= Beginning of Section =

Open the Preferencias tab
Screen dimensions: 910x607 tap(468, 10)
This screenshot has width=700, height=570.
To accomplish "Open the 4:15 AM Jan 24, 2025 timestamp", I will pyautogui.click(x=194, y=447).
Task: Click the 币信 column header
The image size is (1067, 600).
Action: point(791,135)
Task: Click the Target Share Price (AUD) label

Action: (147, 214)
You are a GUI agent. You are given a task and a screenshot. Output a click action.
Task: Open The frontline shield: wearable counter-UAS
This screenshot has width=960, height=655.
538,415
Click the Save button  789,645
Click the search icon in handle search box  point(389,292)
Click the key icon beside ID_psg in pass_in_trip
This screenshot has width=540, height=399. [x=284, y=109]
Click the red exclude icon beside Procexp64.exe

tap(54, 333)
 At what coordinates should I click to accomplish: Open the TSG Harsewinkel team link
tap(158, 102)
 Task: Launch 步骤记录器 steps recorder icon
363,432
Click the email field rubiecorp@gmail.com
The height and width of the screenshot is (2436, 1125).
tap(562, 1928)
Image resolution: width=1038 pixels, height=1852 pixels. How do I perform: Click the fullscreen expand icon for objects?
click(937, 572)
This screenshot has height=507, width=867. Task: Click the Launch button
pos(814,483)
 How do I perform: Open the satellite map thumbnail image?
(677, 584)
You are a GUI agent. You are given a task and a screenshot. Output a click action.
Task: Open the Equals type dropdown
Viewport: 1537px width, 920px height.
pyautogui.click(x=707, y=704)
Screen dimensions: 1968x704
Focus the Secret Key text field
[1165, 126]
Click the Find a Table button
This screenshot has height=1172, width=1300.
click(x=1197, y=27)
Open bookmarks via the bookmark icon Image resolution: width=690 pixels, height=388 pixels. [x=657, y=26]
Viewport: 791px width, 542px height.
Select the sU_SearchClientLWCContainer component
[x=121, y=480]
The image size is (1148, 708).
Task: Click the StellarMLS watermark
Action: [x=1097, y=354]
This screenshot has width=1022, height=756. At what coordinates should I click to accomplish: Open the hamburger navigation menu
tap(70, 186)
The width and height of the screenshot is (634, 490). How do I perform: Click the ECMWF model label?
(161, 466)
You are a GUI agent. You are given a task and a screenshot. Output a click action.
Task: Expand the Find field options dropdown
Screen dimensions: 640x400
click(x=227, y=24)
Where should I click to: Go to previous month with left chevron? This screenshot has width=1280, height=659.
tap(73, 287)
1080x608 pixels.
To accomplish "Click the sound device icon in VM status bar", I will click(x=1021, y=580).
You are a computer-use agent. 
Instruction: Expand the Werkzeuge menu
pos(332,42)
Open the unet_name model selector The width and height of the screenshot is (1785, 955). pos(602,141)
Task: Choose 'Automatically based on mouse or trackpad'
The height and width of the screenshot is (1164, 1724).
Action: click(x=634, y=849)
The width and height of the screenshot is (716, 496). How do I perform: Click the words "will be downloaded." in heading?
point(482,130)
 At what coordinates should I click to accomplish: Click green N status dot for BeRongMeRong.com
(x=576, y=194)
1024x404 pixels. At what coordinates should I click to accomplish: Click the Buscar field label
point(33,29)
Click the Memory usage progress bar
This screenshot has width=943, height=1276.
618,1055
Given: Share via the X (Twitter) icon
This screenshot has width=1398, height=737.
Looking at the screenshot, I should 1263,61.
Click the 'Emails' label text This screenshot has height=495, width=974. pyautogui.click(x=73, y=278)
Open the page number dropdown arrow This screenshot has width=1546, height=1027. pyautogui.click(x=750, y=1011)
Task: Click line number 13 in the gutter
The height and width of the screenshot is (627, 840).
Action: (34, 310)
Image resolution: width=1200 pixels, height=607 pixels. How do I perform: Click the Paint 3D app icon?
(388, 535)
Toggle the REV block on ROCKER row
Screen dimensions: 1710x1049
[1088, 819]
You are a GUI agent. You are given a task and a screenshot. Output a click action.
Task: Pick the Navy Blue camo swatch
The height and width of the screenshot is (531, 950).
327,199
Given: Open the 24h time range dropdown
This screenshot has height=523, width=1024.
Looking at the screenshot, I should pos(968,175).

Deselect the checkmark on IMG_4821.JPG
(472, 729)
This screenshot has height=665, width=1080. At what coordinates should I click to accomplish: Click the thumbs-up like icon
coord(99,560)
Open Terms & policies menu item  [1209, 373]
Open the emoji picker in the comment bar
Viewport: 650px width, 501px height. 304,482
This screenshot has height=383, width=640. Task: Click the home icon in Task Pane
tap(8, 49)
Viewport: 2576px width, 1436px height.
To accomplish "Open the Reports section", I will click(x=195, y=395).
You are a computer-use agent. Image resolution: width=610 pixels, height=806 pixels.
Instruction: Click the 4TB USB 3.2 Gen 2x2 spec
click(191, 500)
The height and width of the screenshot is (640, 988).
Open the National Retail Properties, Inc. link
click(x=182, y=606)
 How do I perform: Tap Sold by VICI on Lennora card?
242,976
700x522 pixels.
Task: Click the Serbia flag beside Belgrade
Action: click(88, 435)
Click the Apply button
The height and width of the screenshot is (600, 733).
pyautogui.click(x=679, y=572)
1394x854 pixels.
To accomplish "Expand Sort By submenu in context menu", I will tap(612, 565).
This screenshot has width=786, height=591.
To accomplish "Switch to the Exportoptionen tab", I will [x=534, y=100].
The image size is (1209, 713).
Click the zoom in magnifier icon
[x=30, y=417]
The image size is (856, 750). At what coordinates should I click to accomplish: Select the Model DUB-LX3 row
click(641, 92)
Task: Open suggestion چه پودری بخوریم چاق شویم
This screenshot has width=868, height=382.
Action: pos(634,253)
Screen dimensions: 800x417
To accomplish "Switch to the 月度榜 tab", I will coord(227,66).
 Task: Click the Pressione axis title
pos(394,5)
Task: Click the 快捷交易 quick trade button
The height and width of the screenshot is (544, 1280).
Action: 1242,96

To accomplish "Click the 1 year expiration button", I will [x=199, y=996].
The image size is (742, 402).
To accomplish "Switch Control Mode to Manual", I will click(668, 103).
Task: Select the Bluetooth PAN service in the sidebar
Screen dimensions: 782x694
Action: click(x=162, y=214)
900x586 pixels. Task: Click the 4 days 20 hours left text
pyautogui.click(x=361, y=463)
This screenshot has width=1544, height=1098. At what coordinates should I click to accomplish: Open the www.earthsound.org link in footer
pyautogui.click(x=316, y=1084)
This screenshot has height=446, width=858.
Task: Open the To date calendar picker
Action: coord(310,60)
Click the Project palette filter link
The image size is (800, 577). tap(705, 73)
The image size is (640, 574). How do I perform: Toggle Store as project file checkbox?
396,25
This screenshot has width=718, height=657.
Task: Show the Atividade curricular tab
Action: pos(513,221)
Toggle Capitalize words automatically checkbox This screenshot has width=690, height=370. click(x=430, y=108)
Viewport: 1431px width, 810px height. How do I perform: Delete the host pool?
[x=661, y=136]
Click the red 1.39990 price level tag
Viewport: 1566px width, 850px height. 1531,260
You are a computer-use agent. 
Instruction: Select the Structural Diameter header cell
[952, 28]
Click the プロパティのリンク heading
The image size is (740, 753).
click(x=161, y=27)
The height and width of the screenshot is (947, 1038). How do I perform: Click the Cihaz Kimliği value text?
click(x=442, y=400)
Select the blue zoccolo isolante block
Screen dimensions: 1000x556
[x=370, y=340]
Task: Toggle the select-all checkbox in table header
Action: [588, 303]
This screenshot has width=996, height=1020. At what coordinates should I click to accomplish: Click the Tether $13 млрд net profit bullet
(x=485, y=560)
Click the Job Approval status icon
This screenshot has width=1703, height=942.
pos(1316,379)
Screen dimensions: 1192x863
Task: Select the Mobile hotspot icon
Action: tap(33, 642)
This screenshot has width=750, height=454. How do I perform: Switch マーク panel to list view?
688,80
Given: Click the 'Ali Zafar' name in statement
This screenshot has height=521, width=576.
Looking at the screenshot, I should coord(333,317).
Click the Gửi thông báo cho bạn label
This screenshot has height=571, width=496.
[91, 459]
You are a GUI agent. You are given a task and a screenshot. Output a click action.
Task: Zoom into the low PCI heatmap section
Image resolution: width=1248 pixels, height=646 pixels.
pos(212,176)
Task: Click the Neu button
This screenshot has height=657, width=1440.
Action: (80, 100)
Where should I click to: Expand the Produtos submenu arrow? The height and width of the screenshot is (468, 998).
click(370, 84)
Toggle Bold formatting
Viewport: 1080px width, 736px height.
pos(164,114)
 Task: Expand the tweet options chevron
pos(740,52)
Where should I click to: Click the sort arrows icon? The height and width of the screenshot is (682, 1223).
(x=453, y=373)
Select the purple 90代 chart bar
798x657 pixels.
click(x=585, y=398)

= End of Section =

• _Exercise prompt_
Taking the entries from their first line through the line with "Screen dimensions: 1968x704", inclusive, restate each line word for word and give nothing else.

• _Answer_
Open the Preferencias tab
Screen dimensions: 910x607 tap(468, 10)
This screenshot has width=700, height=570.
To accomplish "Open the 4:15 AM Jan 24, 2025 timestamp", I will pyautogui.click(x=194, y=447).
Task: Click the 币信 column header
The image size is (1067, 600).
Action: point(791,135)
Task: Click the Target Share Price (AUD) label

Action: (147, 214)
You are a GUI agent. You are given a task and a screenshot. Output a click action.
Task: Open The frontline shield: wearable counter-UAS
This screenshot has width=960, height=655.
538,415
Click the Save button  789,645
Click the search icon in handle search box  point(389,292)
Click the key icon beside ID_psg in pass_in_trip
This screenshot has width=540, height=399. [x=284, y=109]
Click the red exclude icon beside Procexp64.exe

tap(54, 333)
 At what coordinates should I click to accomplish: Open the TSG Harsewinkel team link
tap(158, 102)
 Task: Launch 步骤记录器 steps recorder icon
363,432
Click the email field rubiecorp@gmail.com
The height and width of the screenshot is (2436, 1125).
tap(562, 1928)
Image resolution: width=1038 pixels, height=1852 pixels. How do I perform: Click the fullscreen expand icon for objects?
click(937, 572)
This screenshot has height=507, width=867. Task: Click the Launch button
pos(814,483)
 How do I perform: Open the satellite map thumbnail image?
(677, 584)
You are a GUI agent. You are given a task and a screenshot. Output a click action.
Task: Open the Equals type dropdown
Viewport: 1537px width, 920px height.
pyautogui.click(x=707, y=704)
Screen dimensions: 1968x704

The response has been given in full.